_INSTRUCTIONS TO FOLLOW:_ Would you count how many lines of the entries below include the word "agent"? Give nothing but the number.

Collected data entries
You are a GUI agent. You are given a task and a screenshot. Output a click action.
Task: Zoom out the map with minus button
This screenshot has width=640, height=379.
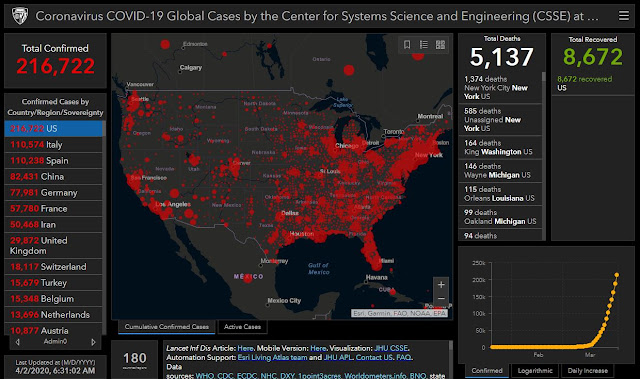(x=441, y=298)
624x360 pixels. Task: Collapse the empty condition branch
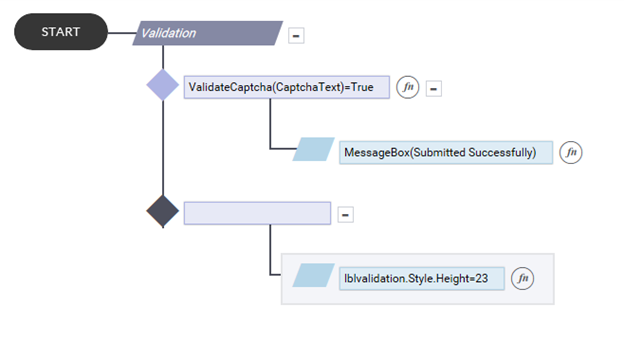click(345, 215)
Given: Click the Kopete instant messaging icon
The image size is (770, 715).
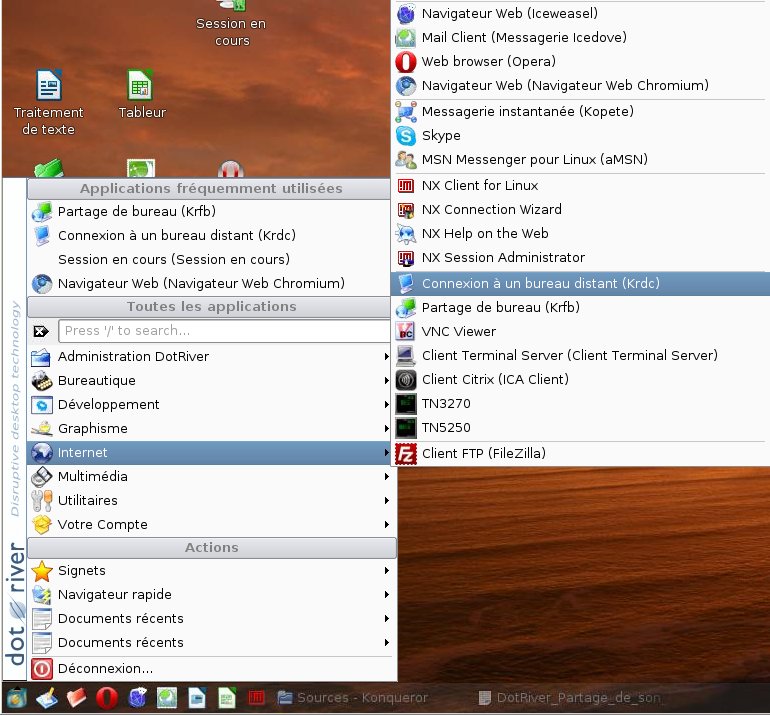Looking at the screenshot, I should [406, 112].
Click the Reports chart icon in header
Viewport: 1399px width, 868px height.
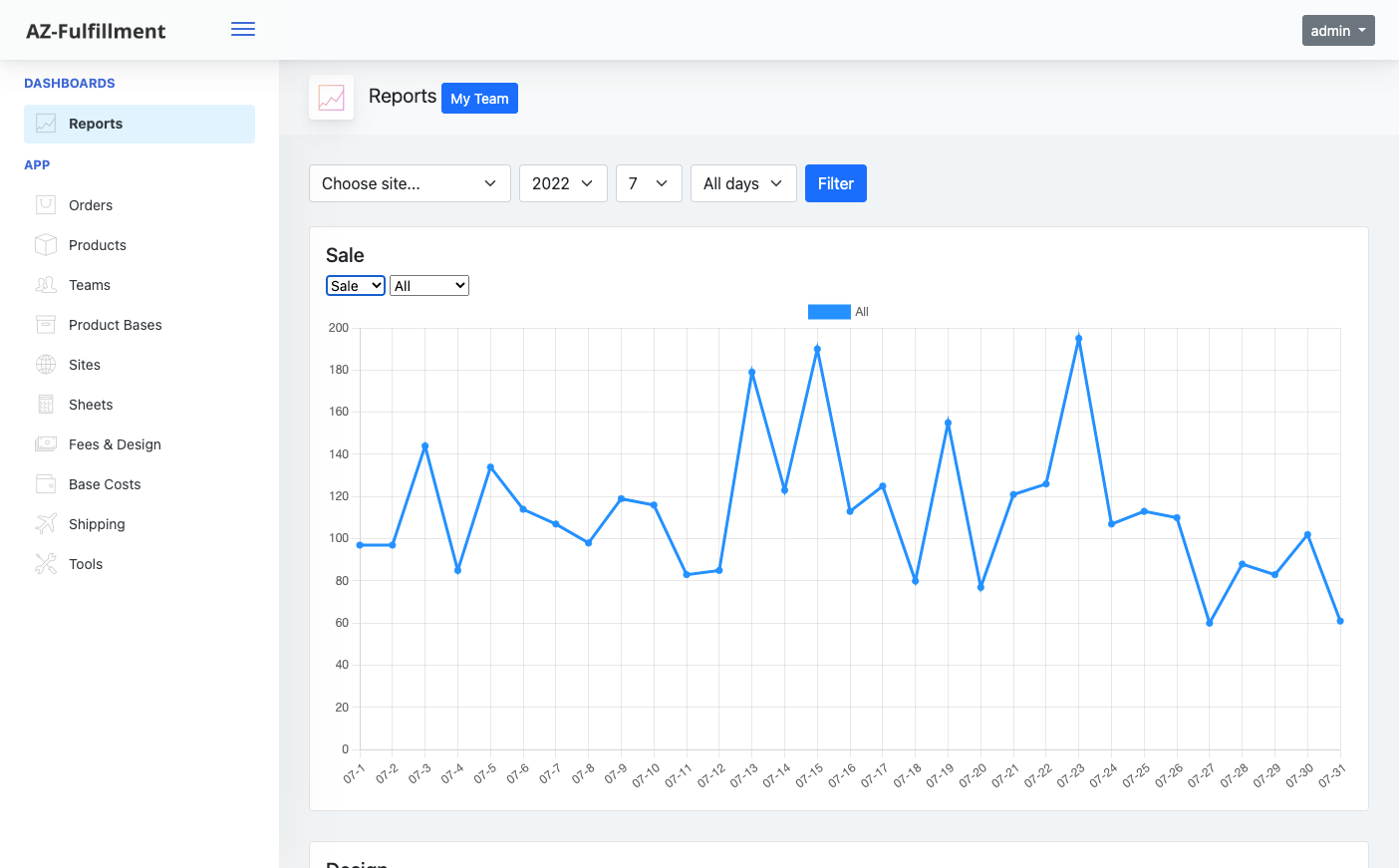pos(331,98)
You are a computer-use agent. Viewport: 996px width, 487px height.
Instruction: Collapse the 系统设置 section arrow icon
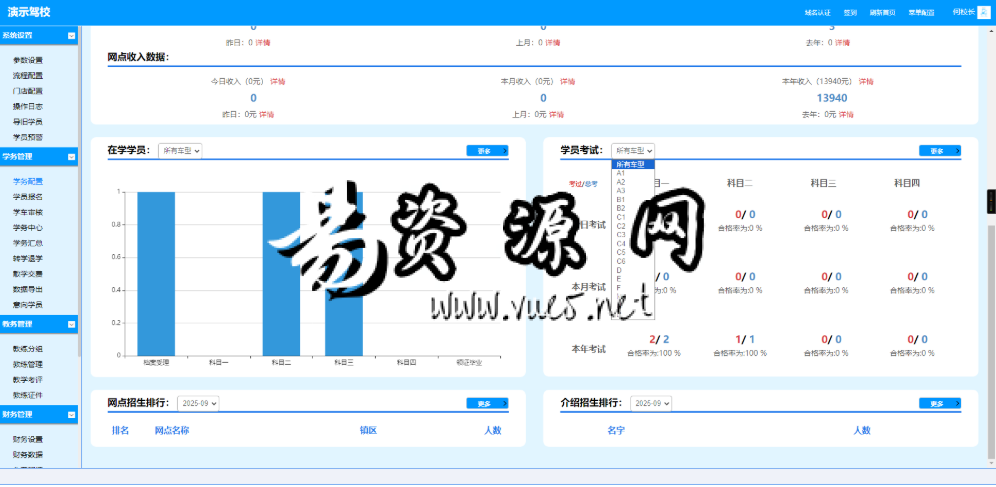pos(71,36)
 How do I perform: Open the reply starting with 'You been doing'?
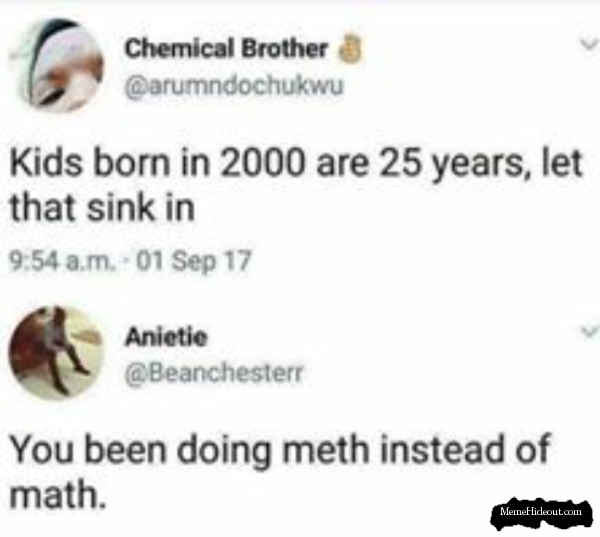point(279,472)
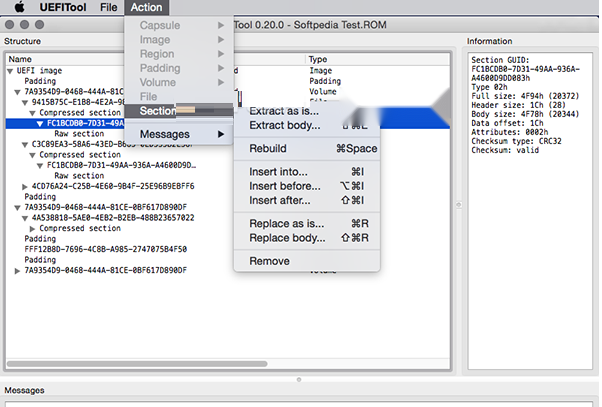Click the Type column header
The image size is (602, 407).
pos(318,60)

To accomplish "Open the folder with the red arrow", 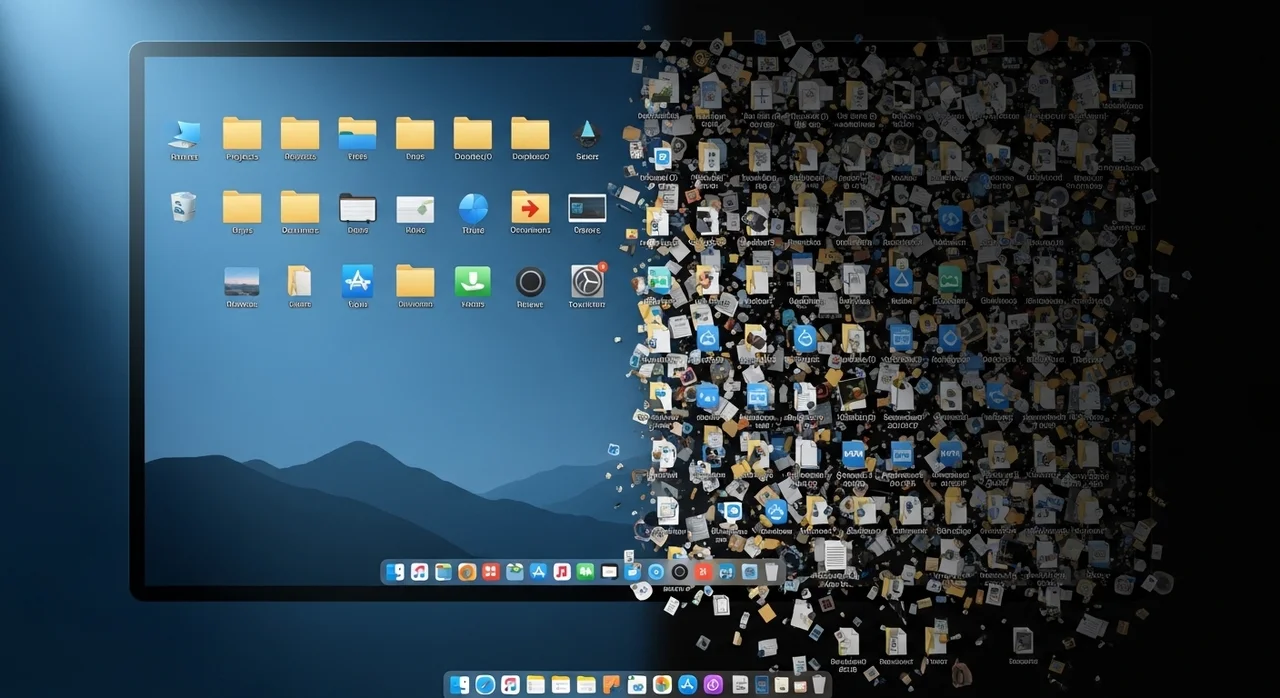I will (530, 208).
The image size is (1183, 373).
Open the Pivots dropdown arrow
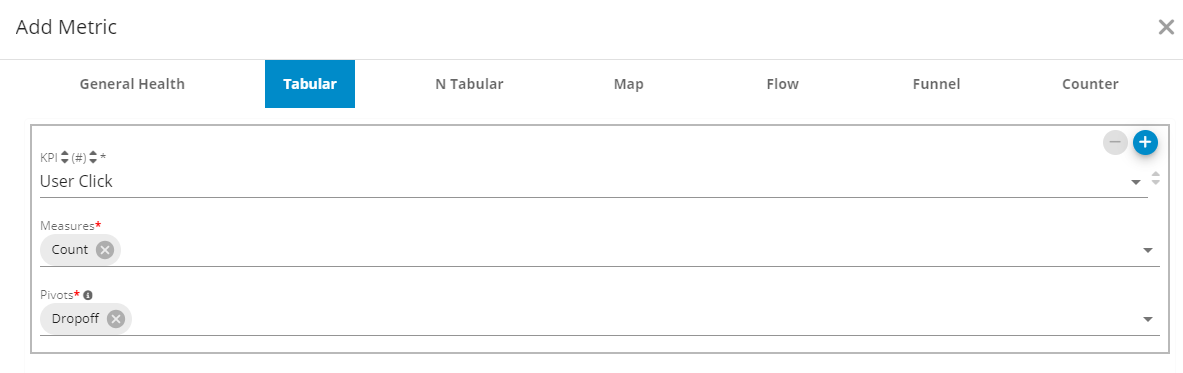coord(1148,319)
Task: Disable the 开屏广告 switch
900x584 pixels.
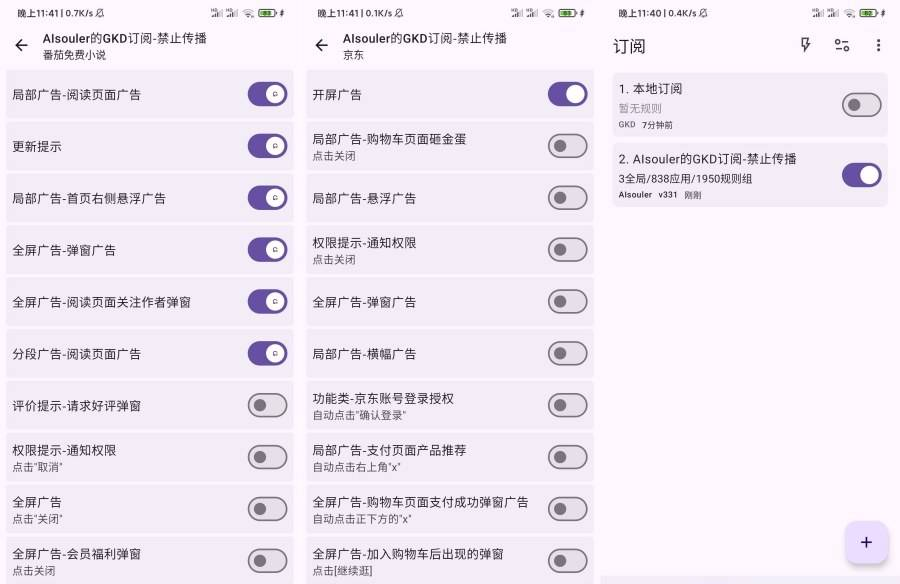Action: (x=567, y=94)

_TASK ANSWER:_ 2